Baterai pack lithium yang terdapat di mobil bertenaga listrik membutuhkan pendingin sepanjang kinerjanya. Arus besar yang masuk dan keluar dalam satu waktu membuat baterai mudah kepanasan. Dalam hal ini, air berfungsi sebagai media pendingin yang memiliki jalur khusus seperti water jacket pada blok mesin untuk menjaga suhu baterai.

Hal ini disampaikan oleh Putra Samiaji, Head of Service Departement PY Hyundai Motors Indonesia (HMI) di Sirkuit Sentul akhir pekan lalu, Jumat (18/3). Menurutnya baterai yang bertugas untuk menyimpan dan menyalurkan daya pada mobil listrik Hyundai Kona dan Hyundai Ioniq juga membutuhkan pendingin untuk menjaga temperatur kerjanya. Cairan khusus digunakan untuk disalurkan ke jalur khusus di sekitar baterai untuk menjaga suhunya tetap normal.

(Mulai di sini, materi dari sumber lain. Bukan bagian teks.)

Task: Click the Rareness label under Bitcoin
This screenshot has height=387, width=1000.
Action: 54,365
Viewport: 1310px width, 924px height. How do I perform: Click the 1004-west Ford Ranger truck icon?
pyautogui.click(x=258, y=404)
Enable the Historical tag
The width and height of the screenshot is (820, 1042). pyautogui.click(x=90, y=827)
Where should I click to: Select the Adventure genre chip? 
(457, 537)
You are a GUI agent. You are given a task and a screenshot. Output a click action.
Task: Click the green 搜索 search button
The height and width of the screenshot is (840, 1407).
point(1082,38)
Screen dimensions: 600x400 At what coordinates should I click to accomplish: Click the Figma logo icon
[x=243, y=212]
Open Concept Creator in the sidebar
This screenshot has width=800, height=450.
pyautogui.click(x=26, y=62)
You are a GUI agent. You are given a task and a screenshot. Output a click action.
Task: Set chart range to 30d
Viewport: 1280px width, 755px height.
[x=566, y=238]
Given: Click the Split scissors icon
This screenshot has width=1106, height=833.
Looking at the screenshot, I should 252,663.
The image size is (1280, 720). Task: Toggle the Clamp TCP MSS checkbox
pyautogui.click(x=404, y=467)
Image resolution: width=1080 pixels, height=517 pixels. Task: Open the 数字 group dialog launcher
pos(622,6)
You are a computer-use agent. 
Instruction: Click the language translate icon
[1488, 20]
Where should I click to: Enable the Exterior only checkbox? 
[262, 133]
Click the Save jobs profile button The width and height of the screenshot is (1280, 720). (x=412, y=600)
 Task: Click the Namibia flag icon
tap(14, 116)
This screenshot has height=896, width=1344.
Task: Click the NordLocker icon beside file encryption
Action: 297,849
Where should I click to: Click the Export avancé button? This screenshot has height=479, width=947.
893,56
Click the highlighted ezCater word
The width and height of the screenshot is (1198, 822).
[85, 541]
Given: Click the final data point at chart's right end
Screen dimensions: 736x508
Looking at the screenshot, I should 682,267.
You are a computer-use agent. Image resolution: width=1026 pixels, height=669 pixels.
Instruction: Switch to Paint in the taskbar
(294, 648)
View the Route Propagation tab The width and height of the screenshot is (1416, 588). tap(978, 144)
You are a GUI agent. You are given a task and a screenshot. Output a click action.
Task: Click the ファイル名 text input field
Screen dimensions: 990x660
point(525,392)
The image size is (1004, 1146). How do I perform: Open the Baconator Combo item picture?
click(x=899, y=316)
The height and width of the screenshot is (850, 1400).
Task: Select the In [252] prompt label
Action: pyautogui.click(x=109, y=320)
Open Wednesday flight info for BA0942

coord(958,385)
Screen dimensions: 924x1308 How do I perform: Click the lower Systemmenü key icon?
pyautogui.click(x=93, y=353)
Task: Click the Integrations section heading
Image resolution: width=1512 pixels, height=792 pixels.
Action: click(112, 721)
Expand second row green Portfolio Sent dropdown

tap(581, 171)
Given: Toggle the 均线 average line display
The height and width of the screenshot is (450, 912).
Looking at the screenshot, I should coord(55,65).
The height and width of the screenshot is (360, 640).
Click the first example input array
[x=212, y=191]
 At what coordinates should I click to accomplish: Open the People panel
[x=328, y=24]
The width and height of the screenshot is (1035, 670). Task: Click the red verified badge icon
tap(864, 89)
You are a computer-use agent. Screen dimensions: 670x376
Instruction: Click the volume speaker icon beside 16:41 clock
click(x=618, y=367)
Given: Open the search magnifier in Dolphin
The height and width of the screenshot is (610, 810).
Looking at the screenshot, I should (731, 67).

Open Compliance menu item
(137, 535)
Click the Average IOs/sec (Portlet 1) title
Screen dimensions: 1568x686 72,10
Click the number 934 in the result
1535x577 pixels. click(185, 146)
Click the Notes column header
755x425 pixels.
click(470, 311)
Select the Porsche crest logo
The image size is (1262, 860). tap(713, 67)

Cairan pendingin tersebut bukanlah cairan biasa, melainkan cairan dengan kandungan khsusus untuk pendingin baterai dengan fitur anti beku. Cairan ini memiliki umur yang cukup panjang sehingga tidak perlu sering diganti.

Masih menurut Putra, Hyundai menggaransi baterai pada Kona elektrik dan Ioniq elektrik hingga 60.000 Km. Umur tersebut setara dengan masa penggantian cairan pendingin yang dianjurkan untuk melakukan penggantian setiap 60.000 Km.